In overtime, the Eagles twice led by two points, but a foul against Smith on a jump ball resulted in free throws that put Fairmont State ahead 76-75. Officials called Brooks for an offensive foul with six seconds left and the Falcons converted both free throws to win 78-75. In a tournament of upsets, the top two seeds also lost in the first round and Fairmont State advanced all the way to the NAIA championship game before falling to Central State (Ohio).
When it was all over, and as the disappointment of their loss gradually faded, there was a sense of appreciation for what the Eagles had accomplished, Davis said.

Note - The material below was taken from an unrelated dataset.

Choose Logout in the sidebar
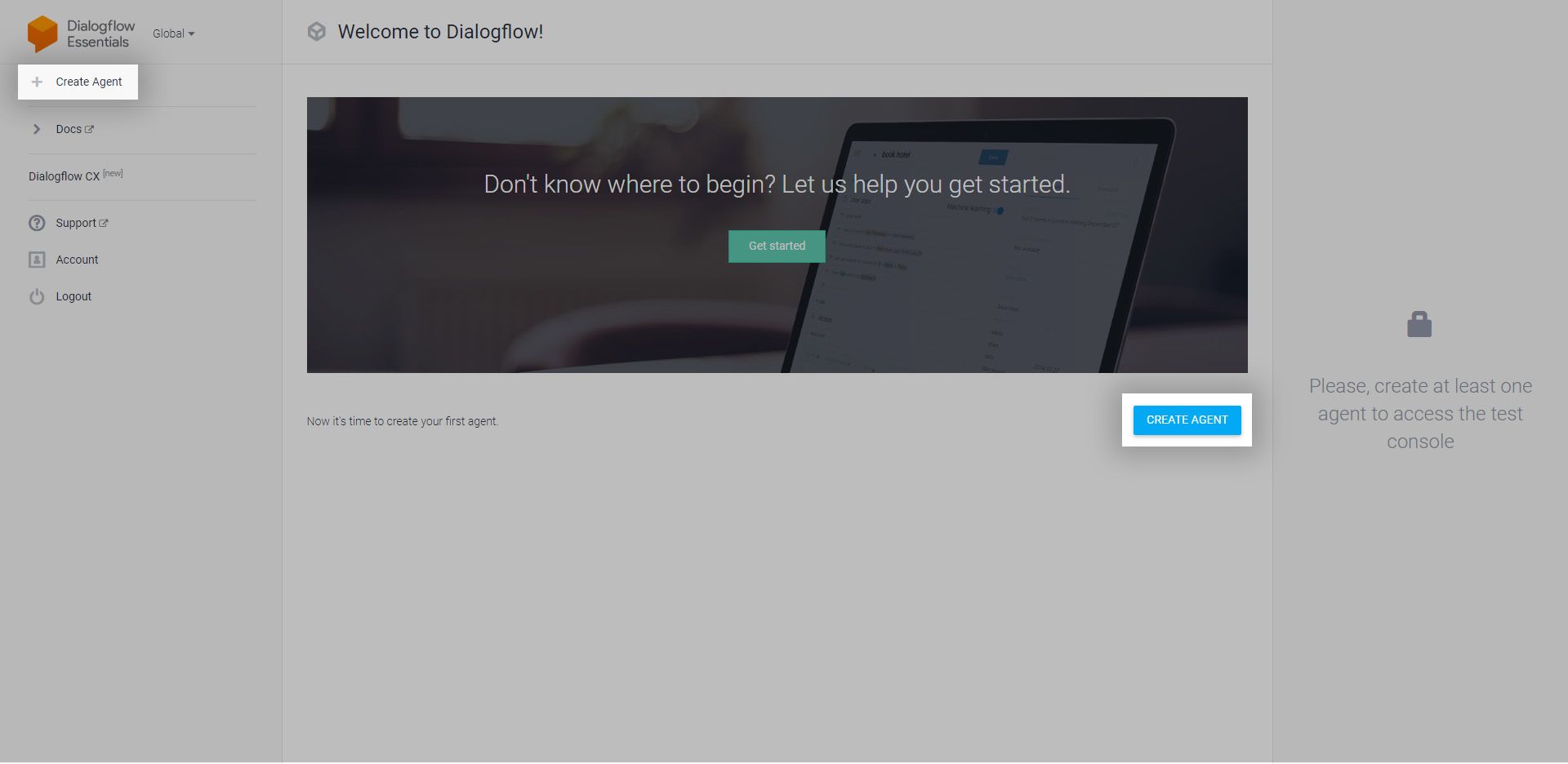The width and height of the screenshot is (1568, 764). [74, 296]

"For us, those who were there as players and coaches, I sense that we all feel a deep sense of gratitude for those who rooted for us and believed in us even when the odds against us were so great," he said. "When I think of our school spirit, I remember how it was way back in the 1960s, when our hopes and dreams were seen only through faith. I think of those who put their hopes and confidence in us and our school, long before we accomplished anything of significance!
"When the team hurt as a result of a loss, everybody on campus hurt. Those groups of believers were just as important in the big picture as any one player or coach. Their support, their friendships and their innocent hopes and cautious optimism inspired those of us who represented them out on the basketball court to give our all, to dig deeper into our potential, to commit to working as a team of hope and faith that took up the cause of doing something that had never been done before … and that was not for us as a team, it was for 'us' as a community of believers."
It took until 1982 before an Oklahoma Christian team again advanced to the NAIA tournament – highlighting just what a significant accomplishment the 1968 squad achieved. Most of those players went on to successful careers, in business and industry, in education and coaching and in other fields.
Smith, who averaged 18.3 points and 10.6 rebounds as a senior before starting what is now one of the nation's largest awards companies – MTM Recognition in Del City – is in the Oklahoma Christian Athletic Hall of Fame. So is Tom Heath, a freshman who left the team at the semester to focus on playing baseball at OC, then carved out a decades-long career at the university, the last 24 as the founder and first coach of the softball program.
Players like Price, Moomaw and Ancil Johnson – another Alabamian who followed Smith and Moomaw to Oklahoma – established themselves as all-time program greats. Johnson earned NAIA All-America honors in 1969. Price continued playing Amateur Athletic Union basketball and in 1984, he was inducted into the Conoco AAU Invitational Basketball Tournament Hall of Fame after his teams won five tournament titles in 12 years.
Davis went on to coach at Georgia State and Southeastern Oklahoma State before becoming a successful businessman, but he'll tell you it's hard to top the good memories of 1968.
"Those men of destiny of that day were truly champions," he said. "They earned their place in Oklahoma Christian's legacy and in the state of Oklahoma's record book of champions. Some of the best games I saw in my coaching career were our scrimmage games in The Barn between our second team and our starting team! Those men loved to compete with one another against their opponents, and in practice, against one another under game conditions. They responded to challenges and greeted pressure with the ease of naturally confident athletes. Those were fun times!"